以前にこちらでイベントをさせていただいた時に私も店頭で実際に観光客の方と接しました。多くの方は何かお土産でも買おうという気分で足を運ばれますが、目的が決まっているわけではありませんので、模様眺めで商品をご覧になります。食べ物関係は味見のひとつもしてもらい、味を確認した上で購入を勧めるところでしょうが、自ら『感性に訴える商品』などと自惚れしている我が身としては、「見て触れて感じていただきたい!」などと思い上がっておりますので、殊更説明もしませんでした。すると当然ながらほとんどのお客さんはスルーされます。足を止めてくださった方も、かけらを手に取ると「これ何?」とごく正常なご質問。ごく稀に「面白~」と思わず声が出る奇特な方がいらっしゃいます。そういう同類の方向けに少しずつ声を掛けさせていただいたのですが、お酒や食料品に混じって、何の説明もない木のキューブが飾ってある光景ははさぞかし違和感を感じるものかもしれません。
どこまでほっておいてどこまで立ち入って説明するかというさじ加減もこの場所で勉強させていただきました。やり過ぎずに関心をもっていただくという「さりげなさ感」の大切さは学んだのですが、いまだな実践できず・・・。「えひめイズム」はあくまでの情報を発信し、またこちらも消費者嗜好を探る場所ですが、定期的に弊社の商品をご購入くださる方もいらしてありがたい限りです。稀に「おとな買い」されるマニアックな方もいらして、そういう方には何かオマケでも付けさせていただきたい気分になります。さて、当日の司会進行はこのお方、お久し振りのミスター感性価値・三宅さん。ああ、お酒が似合う~。
こちらでは愛媛の地酒やアルコール類も沢山扱われています。当日は水口酒造さんが『道後ビール』をお持ちいただきました。湯上りビールという事で道後温泉周辺でその登りをよくお見かけします。道後温泉に『湯玉ハガキ』を納品に行く時にいつも、その誘惑と戦い、何とか辛勝してきたのですが、今宵はどうにでもしていただきましょう!5、6杯もいただきました。地ビールにしては苦味がなくてとても美味!中身よりもこの樽の方も気になります。
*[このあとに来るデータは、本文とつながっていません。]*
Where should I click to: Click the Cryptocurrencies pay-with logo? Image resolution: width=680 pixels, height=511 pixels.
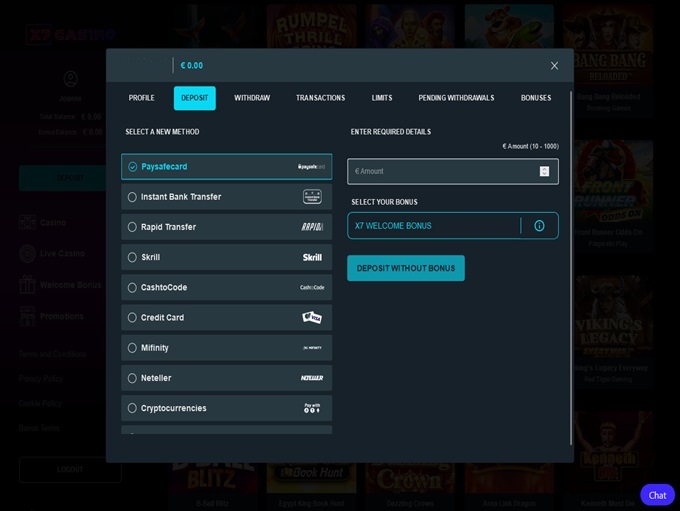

木と酒、相性抜群でございます。
水口酒造さんの事はよく存じ上げていなかったのですが、2年前の松山商工会議所主催のNEXT ONEで【森のかけら】が優秀賞受賞させていただいた時に、水口酒造さんも「道後の蔵のアペリティフ」という商品で受賞されていて、いろいろ資料を拝見しました。NEXT ONEでも常連で過去にもたくさんの受賞歴があり、毎年面白い商品を造られています。先日の石鎚酒造さんや八木酒造もそうですが、愛媛の造り酒屋さん、相当に頑張られて美味しいお酒を造られています。当日は他にも五十崎の亀岡酒造さんもいらしてました。亀岡酒造さんの純米大吟醸生酒 『梨風-Rifoo-』(りふう)は、なんと2008年カンヌ国際映画祭レセプション公式酒に選ばれたお酒です!また東温市のどぶろく特区で永井公一さんが造られた『どぶろく ながい』も飲ませたいただきましたが、これはパンチがあります、効きます!飲めます!
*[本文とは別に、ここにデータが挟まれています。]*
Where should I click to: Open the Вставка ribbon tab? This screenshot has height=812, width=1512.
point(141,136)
すっかりほろ酔い気分になったところで突然、出展者のPRタイムが始まり、何の予告もなく一番に三宅さんが私を指名。ありがたいことです。ハプニングには慣れております。いついかなる状況においても自分の商品を熱く語れなければモノを造る資格はありません。例えほろ酔いであろうとも・・・。生憎、舌がうまく回りませんでしたが笑いは少し取れました。後に井部健太郎君も続きます。私の後でさぞやり易かった事でしょう。いいんです、皆さんの先駆けとなれれば本望なのです!結局1日では語り切れず明日へと続きます。
この数日、厳島神社の大鳥居に使われた樟の素晴らしさをご紹介しましたが、本日はもっと身近で現実的な樟のお話。以前にブログでワンズ㈱さんで建設中のH様のトイレのカウンターに、樟の耳付板を使っていただいた事をアップさせていただきましたが、その続きの話です。耳に凹凸の変化のある板を使っていただいたのですが、少し長めに仕上げて現場でコブの位置を調整していただきました。ですので、ボウルの穴は板が壁に取り付いてから現場で開けます。さあ、満を持して現場に乗り込みます!
加工していただくのは、この樟カウンターを加工してもらった家具職人・ウッドワークかずとよの池内一豊君。今回は、別に困っているわけではありませんが、「現場で困った時の池内頼み」という諺があるように、私にとっての大変ありがたい懐刀であります。今回は特別問題もありません。事前にボウルの正確な位置を出していただいているので、池内君がそれに合わせて木型を作ってきてくれてます。それを固定してまずはルーターで溝を切っていきます。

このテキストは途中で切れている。